The standard way would be:

// The game thread does some computation and copies the result to CPU
void* gpuDataPtr = doSomeCudaComputation();
void* cpuDataPtr = new uint8_t[...];
cudaMemcpy(cpuDataPtr, gpuDataPtr, ..., cudaMemcpyDeviceToHost);

// Later the render thread updates the vertex buffer
void* cpuUnrealPtr = RHILockVertexBuffer(VertexBufferRHI, ..., RLM_WriteOnly);
FMemory::Memcpy(cpuUnrealPtr, cpuDataPtr);
RHIUnlockVertexBuffer(VertexBufferRHI);

This does GPU-to-CPU-to-GPU copies though and might therefore be quite costly when there is lots of data.
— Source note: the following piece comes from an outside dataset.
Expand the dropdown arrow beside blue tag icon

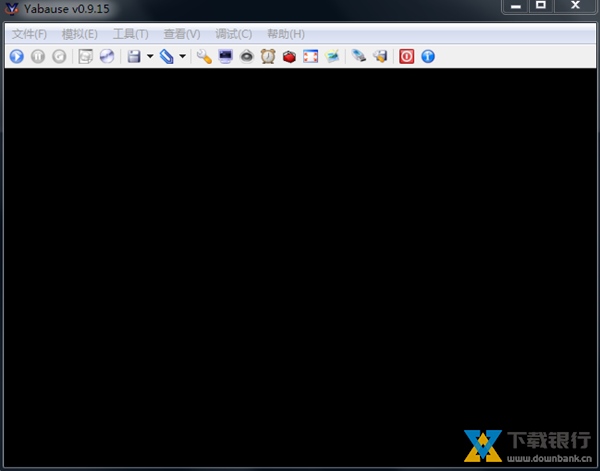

Instead I want to do something like this:

// The game thread does some computation and copies the result to (a different location on the) GPU
void* gpuDataPtr = doSomeCudaComputation();
void* gpuDataPtrForRendering = cudaMalloc(...);
cudaMemcpy(gpuDataPtrForRendering, gpuDataPtr, ..., cudaMemcpyDeviceToDevice);

// Later the render thread updates the vertex buffer
void* gpuUnrealPtr = MapVertexBufferIntoCuda(VertexBufferRHI);
cudaMemcpy(gpuUnrealPtr, gpuDataPtrForRendering, ..., cudaMemcpyDeviceToDevice);
UnmapVertexBufferFromCuda(VertexBufferRHI);

This only does GPU-to-GPU copies. I implemented MapVertexBufferIntoCuda() and UnmapVertexBufferFromCuda() successfully using Cuda’s Graphics Interop functionality and it seems to work properly.

My problem: When using the latter technique some frames are broken and the object will not be rendered correctly. Almost as if I modify the buffer while it is being used. I tried to figure out whether RHILockVertexBuffer() and RHIUnlockVertexBuffer() do something special to protect buffers while they are being written to but couldn’t figure it out.
Can anyone help me?

I suggest taking a look at how the Niagara plugin does things. We use compute shaders to generate our particle data. We output the particle counts to an ancillary buffer and use the DrawIndirect API to render the data. This feels closer to your use case.

Files to look at specifically:
Engine\Plugins\FX\Niagara\Source\Niagara\Private\NiagaraEmitterInstanceBatcher.cpp - This is where we issue the compute shader call that runs our particle scripts

Engine\Plugins\FX\Niagara\Source\NiagaraVertexFactories - This folder contains all of the logic for drawing the sprites/meshes/etc that make up the visuals for a particle simulation

Engine\Shaders\Private\NiagaraEmitterInstanceShader.usf - This is the outer shell code that we use for the Niagara compute shaders, note the indirect argument buffer that is filled out at the end

Engine\Shaders\Private\NiagaraSpriteVertexFactory.ush - This is the vertex/pixel shader shell that is generated that uses the input data

Thanks, I’ll take a look at it! You do not use CUDA though if I understand you correctly?

We do not, just the underlying platform’s compute shader API, so DX11 or DX12 compute shaders on PC.

Sorry to hijack this thread, but I was hoping @Shaun_Kime could answer this:

Will a Niagara system render properly if split across 2 ndisplays?